__EXERCISE OBJECTIVE__. Among the entries below, tally the lines that include "more", and give the number alone.

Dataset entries

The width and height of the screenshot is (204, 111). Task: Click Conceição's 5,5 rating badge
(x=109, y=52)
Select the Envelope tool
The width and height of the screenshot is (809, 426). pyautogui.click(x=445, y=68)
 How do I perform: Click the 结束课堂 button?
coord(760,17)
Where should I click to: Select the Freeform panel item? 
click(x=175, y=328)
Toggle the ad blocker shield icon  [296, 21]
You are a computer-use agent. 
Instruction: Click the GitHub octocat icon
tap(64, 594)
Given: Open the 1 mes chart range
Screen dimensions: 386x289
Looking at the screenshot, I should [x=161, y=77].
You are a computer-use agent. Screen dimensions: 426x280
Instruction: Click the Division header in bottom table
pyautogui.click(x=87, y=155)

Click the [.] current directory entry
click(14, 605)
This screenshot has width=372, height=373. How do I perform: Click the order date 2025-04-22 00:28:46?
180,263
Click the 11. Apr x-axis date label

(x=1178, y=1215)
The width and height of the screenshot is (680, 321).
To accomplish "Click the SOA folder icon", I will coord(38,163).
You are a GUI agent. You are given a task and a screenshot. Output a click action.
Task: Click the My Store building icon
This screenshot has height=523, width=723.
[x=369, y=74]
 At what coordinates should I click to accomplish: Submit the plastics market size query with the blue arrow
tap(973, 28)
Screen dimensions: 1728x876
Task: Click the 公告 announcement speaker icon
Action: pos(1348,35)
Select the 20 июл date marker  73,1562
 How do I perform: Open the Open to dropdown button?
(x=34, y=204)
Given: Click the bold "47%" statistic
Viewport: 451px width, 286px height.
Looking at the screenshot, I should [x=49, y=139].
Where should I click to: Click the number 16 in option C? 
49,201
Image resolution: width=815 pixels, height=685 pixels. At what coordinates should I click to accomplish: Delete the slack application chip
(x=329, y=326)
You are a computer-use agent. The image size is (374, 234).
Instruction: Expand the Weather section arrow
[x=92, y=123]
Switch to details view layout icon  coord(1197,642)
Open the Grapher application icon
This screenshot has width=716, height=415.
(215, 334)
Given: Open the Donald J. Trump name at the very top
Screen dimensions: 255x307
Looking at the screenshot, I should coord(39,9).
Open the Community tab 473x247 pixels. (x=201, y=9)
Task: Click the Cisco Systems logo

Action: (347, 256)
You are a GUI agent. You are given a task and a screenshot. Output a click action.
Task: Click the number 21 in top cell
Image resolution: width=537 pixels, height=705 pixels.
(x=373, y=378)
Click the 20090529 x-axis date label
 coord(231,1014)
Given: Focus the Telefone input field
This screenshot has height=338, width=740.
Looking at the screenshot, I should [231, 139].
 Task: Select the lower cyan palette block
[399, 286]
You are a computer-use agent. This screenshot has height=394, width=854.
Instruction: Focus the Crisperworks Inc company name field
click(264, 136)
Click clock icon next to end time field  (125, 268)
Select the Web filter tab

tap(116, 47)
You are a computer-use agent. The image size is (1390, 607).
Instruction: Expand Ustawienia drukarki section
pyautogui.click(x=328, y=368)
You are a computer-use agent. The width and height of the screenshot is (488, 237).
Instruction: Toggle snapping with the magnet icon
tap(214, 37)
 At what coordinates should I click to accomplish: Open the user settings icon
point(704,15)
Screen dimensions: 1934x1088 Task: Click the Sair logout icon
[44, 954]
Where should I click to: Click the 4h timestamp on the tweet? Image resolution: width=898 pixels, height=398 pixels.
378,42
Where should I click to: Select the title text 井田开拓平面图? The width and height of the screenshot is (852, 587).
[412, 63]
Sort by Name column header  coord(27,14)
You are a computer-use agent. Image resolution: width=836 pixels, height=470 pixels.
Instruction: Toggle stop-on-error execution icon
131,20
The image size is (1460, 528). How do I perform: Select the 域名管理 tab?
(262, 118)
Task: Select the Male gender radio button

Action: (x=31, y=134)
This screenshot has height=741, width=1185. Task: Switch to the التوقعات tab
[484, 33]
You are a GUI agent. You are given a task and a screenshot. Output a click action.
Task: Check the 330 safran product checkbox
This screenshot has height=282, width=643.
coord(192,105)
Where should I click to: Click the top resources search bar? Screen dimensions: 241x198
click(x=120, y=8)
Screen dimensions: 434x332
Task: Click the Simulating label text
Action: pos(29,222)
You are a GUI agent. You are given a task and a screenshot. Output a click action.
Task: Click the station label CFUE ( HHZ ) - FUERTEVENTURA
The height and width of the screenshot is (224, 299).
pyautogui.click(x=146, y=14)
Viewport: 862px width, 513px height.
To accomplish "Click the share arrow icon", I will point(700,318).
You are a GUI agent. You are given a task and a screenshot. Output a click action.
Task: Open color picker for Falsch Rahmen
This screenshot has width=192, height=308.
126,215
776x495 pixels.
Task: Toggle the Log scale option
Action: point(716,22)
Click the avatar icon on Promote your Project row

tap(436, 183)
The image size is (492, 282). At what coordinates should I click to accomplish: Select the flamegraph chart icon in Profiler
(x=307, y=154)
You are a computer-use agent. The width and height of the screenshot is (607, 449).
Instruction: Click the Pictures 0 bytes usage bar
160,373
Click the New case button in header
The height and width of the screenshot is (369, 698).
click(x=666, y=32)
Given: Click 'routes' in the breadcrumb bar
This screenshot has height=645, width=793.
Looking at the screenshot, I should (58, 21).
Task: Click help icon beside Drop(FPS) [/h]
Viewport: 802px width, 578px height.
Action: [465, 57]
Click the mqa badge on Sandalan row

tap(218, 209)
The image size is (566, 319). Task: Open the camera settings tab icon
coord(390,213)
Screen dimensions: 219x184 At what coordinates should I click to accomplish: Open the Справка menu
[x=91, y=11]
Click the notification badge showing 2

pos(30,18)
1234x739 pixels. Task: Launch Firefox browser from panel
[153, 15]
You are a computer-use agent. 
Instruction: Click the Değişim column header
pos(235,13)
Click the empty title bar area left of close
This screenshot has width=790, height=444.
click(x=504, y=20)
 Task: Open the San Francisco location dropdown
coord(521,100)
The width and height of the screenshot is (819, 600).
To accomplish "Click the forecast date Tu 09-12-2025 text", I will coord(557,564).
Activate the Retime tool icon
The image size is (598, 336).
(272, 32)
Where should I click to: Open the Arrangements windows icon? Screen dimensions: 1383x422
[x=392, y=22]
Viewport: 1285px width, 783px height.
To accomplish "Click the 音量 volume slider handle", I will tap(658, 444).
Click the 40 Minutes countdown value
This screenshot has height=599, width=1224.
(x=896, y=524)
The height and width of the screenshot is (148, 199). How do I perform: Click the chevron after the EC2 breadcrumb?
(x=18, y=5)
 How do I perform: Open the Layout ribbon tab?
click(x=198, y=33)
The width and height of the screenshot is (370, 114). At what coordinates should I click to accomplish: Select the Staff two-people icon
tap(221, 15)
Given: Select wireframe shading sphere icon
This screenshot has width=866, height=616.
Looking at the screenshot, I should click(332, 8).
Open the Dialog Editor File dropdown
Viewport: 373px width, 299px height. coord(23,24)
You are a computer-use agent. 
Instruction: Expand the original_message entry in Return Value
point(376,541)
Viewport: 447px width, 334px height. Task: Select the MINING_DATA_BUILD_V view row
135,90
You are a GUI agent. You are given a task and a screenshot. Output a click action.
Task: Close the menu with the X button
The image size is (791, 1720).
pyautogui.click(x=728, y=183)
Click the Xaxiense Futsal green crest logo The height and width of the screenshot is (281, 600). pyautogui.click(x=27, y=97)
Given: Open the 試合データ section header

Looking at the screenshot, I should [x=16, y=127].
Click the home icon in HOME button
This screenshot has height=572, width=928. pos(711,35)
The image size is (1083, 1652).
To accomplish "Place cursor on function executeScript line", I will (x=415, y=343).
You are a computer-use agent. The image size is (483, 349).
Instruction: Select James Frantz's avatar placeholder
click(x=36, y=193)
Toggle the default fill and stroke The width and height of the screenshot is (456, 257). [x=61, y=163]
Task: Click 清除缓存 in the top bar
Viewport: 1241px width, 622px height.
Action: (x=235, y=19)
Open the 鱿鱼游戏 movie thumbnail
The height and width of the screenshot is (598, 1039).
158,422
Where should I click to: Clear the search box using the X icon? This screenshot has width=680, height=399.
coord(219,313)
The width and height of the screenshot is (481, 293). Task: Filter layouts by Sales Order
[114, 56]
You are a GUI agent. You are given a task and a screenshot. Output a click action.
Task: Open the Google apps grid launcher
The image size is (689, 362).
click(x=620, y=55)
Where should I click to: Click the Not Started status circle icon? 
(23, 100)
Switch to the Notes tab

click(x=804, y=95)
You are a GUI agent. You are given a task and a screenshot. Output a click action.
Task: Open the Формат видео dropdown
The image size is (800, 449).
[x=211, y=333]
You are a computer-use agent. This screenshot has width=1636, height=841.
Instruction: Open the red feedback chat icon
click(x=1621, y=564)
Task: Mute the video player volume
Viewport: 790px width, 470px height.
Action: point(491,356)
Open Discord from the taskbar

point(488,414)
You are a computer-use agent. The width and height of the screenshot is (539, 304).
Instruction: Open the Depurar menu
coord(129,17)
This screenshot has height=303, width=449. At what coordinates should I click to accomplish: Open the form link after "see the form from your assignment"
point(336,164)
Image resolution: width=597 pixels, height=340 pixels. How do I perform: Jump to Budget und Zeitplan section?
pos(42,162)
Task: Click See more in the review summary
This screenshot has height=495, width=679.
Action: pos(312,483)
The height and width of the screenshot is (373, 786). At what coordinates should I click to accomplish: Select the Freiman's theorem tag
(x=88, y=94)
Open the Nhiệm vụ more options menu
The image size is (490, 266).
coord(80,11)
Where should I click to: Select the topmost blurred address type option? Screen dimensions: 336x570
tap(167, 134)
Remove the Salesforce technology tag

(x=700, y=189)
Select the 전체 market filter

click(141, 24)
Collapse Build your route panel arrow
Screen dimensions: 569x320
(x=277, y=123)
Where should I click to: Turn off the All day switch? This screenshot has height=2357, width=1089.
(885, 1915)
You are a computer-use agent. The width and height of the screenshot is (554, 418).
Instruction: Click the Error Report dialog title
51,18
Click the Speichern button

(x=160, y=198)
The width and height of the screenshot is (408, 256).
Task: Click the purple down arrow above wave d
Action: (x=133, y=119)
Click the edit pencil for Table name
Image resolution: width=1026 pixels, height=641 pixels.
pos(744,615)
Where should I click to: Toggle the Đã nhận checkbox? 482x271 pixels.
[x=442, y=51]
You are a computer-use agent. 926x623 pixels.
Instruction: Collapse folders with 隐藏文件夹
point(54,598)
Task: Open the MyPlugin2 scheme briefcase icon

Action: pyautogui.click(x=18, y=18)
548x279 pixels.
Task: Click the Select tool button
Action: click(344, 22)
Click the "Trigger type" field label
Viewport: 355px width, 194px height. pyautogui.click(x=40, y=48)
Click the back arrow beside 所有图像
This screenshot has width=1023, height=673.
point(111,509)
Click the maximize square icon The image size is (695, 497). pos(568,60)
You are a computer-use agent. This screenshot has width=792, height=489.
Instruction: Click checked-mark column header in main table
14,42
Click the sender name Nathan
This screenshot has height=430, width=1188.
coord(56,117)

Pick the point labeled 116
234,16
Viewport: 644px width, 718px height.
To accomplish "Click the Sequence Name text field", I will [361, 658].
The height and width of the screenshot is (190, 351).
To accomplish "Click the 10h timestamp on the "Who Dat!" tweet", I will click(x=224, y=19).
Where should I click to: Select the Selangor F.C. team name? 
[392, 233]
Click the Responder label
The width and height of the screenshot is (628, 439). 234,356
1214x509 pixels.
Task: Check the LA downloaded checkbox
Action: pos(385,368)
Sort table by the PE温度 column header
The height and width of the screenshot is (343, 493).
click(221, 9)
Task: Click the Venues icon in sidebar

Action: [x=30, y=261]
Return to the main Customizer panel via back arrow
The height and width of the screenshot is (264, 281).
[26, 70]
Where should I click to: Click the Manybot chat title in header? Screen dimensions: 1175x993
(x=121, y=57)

__ANSWER FOR THIS EXERCISE__. 2